Item coordinate data:
══════
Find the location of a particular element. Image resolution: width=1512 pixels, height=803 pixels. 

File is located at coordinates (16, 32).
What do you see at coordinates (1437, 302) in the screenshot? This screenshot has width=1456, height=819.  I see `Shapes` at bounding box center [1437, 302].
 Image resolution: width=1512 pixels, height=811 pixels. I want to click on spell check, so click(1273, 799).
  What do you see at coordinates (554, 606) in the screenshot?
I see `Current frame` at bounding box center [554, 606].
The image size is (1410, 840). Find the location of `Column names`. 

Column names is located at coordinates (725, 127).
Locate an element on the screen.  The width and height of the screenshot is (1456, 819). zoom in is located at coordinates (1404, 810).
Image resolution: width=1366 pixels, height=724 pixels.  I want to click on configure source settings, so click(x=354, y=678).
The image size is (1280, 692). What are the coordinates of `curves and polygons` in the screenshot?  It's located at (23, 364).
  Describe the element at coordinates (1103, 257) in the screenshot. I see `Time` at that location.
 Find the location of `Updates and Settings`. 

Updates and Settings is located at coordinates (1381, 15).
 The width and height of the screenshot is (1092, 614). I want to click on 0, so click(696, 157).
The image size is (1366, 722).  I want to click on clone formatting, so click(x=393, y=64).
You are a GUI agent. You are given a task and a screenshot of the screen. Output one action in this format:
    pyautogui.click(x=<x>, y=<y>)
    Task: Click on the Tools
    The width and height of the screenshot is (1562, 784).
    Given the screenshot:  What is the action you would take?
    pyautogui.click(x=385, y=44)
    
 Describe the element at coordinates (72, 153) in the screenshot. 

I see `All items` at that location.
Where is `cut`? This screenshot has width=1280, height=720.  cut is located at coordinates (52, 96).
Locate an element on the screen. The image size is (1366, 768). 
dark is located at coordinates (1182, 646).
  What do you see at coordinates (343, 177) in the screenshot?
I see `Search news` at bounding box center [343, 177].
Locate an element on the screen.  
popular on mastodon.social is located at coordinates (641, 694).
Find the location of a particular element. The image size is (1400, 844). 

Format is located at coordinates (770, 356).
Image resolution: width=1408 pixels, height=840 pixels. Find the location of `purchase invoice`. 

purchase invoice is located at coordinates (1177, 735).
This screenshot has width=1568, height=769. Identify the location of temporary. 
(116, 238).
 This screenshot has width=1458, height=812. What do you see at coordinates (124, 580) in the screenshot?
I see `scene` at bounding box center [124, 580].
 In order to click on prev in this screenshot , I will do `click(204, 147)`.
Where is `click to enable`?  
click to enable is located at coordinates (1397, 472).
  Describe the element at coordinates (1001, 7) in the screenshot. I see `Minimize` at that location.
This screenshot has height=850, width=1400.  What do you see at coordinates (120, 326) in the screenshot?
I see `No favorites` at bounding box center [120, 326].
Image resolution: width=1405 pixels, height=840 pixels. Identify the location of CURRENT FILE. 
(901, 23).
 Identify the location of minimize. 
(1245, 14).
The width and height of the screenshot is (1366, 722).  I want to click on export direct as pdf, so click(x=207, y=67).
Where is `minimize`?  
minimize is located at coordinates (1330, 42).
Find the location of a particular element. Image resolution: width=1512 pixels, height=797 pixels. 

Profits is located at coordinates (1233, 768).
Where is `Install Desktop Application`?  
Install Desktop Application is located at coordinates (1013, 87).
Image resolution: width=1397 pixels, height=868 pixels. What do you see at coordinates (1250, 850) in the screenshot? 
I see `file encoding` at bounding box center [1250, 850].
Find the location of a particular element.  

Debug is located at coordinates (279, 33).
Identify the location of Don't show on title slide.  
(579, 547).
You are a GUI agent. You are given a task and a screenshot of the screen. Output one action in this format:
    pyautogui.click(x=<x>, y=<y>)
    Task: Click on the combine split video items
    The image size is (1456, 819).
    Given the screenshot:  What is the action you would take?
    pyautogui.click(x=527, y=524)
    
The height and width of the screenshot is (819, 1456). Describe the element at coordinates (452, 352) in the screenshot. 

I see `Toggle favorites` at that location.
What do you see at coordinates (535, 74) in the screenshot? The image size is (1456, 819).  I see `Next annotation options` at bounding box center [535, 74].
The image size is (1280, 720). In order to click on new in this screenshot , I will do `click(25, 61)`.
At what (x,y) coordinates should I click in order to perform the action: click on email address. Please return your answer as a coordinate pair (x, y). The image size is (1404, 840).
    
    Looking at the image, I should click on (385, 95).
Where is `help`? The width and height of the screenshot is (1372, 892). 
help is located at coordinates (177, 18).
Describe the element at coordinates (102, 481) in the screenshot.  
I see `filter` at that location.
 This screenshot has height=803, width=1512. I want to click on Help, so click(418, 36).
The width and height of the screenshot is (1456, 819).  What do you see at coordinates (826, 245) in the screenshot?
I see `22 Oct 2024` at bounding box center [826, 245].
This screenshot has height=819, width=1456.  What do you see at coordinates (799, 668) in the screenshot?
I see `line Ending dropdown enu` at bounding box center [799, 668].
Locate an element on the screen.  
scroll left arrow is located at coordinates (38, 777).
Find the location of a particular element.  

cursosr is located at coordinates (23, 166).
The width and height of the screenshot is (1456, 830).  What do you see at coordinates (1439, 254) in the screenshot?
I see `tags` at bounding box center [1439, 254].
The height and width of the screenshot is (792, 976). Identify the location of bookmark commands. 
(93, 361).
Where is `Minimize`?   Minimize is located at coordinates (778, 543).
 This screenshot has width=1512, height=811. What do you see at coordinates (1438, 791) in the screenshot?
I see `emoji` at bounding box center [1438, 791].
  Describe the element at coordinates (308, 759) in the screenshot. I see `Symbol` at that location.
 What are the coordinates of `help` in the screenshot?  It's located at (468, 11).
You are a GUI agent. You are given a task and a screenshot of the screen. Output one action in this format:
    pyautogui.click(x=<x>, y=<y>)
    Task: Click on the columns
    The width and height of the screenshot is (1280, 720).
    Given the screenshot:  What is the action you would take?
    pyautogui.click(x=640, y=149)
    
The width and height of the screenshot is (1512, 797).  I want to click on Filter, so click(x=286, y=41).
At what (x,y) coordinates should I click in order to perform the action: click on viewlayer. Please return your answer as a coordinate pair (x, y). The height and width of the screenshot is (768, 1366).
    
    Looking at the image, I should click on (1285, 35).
══════
- [Aim of the exercise]
Format the records from the line containing "Image resolution: width=1408" through the line containing "Install Desktop Application is", both included, as a numbered list with blank lines omitted.

- [Final result]
1. Image resolution: width=1408 pixels, height=840 pixels. Find the location of `purchase invoice`. 
2. purchase invoice is located at coordinates (1177, 735).
3. This screenshot has width=1568, height=769. Identify the location of temporary. 
4. (116, 238).
5.  This screenshot has width=1458, height=812. What do you see at coordinates (124, 580) in the screenshot?
6. I see `scene` at bounding box center [124, 580].
7.  In order to click on prev in this screenshot , I will do `click(204, 147)`.
8. Where is `click to enable`?  
9. click to enable is located at coordinates (1397, 472).
10.   Describe the element at coordinates (1001, 7) in the screenshot. I see `Minimize` at that location.
11. This screenshot has height=850, width=1400.  What do you see at coordinates (120, 326) in the screenshot?
12. I see `No favorites` at bounding box center [120, 326].
13. Image resolution: width=1405 pixels, height=840 pixels. Identify the location of CURRENT FILE. 
14. (901, 23).
15.  Identify the location of minimize. 
16. (1245, 14).
17. The width and height of the screenshot is (1366, 722).  I want to click on export direct as pdf, so click(x=207, y=67).
18. Where is `minimize`?  
19. minimize is located at coordinates (1330, 42).
20. Find the location of a particular element. Image resolution: width=1512 pixels, height=797 pixels. 
21. Profits is located at coordinates (1233, 768).
22. Where is `Install Desktop Application`?  
23. Install Desktop Application is located at coordinates (1013, 87).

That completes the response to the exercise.